Oh, there’s the weather. Work. Church. My son. I also go line by line through someone’s letter to see if there are questions or comments they’d want me to address. (See what I did there? address?) And I always try to write something to make people chuckle. Sometimes I will print out a comic or other kind of picture that will make people laugh, or think.
Ok, so I’m not always funny …
Really, it’s the same stuff you’d say on the phone, I guess. Only I’m not really partial to the phone anymore. Used to spend HOURS! on the phone with friends, boyfriends, people I hoped would be boyfriends …
What’s funny is that half the time I’ve just sent a letter out, and that person calls me. Before their letter arrives. And I’m like, I don’t want to tell you anything! It’s in my letter!
Even though my letter writing is pretty rare, and I type it out in Word and print it to send, it’s still pretty mundane. To me, pretty boring; not much to say.
One year my friend Valerie from ninth grade went to camp. I couldn’t live without her during those brief times that she and her family would go during the summer, so we wrote.

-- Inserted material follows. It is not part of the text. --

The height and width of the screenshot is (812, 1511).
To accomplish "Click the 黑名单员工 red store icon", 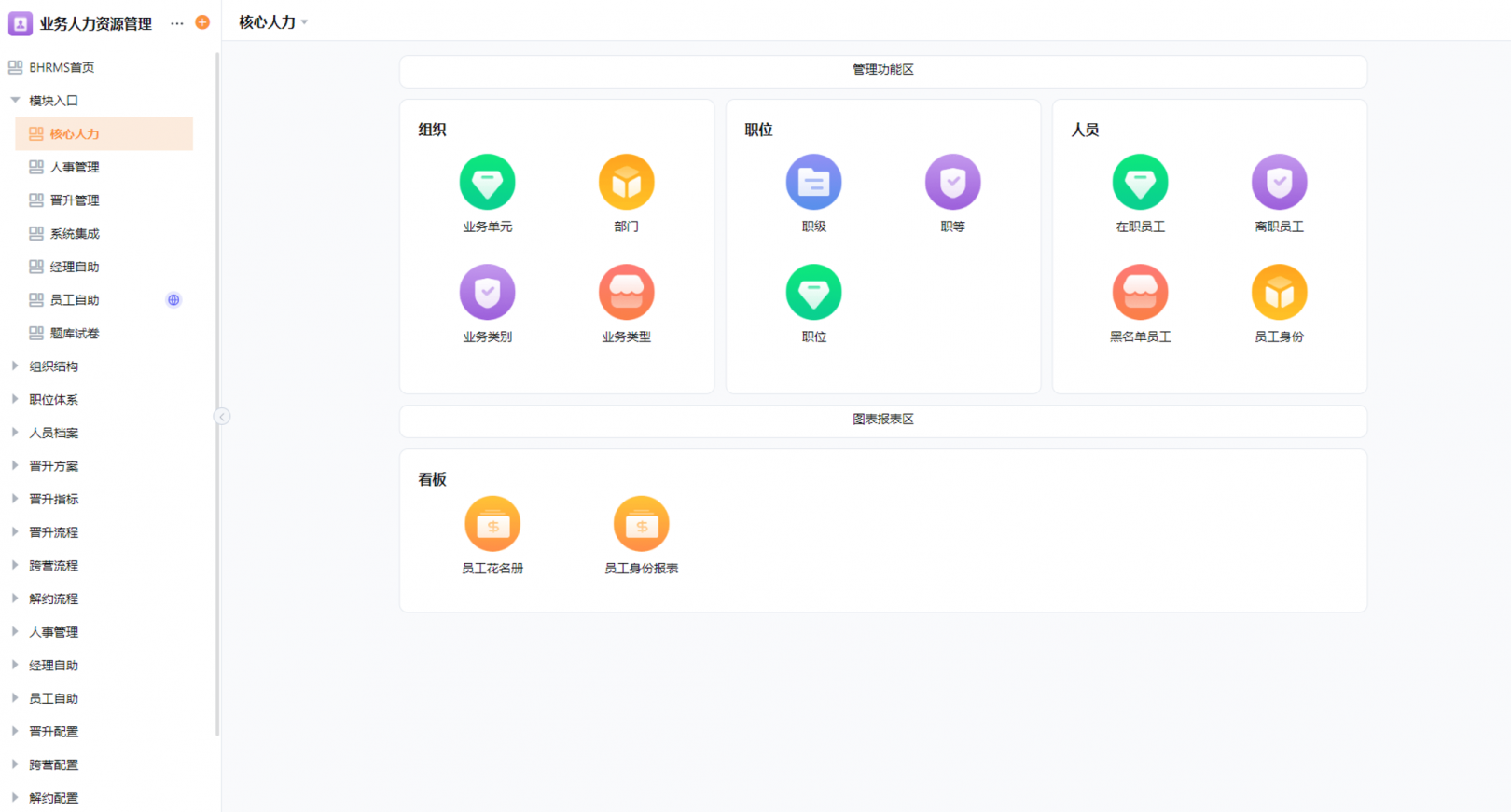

One summer, she ended up passing away while at camp, from a long-standing heart problem. It’s funny (not really funny) because that weekend was the only time that she’d invited me to come join her and her family. Mom had said flat out NO, no matter how much I begged, cried, bargained, and cried some more. I mean, Valerie had never asked before! I was so, so angry! Especially when I found out that she’d died, and I knew that, had I been there, I would have been there for her. So much left unsaid. But thankfully, we had written to each other numerous times before then. We had that. And I know God had His reasons for not allowing me to be there. It still hurts, but it’s comforting to know that He knows, and He cares what I care about.
So where my sister is concerned, even though I’d rather just zip off an email or a Facebook message, I write the letters. Fold them up, stick them in an envelope, stick on the stamp, put ’em in the mailbox. Because my letters to her are her love language. And they are just our way of saying, “I love you. I’m thinking of you.”
And that is priceless. Because nowadays, it’s sometimes hard to say, “I love you. I’m thinking of you.”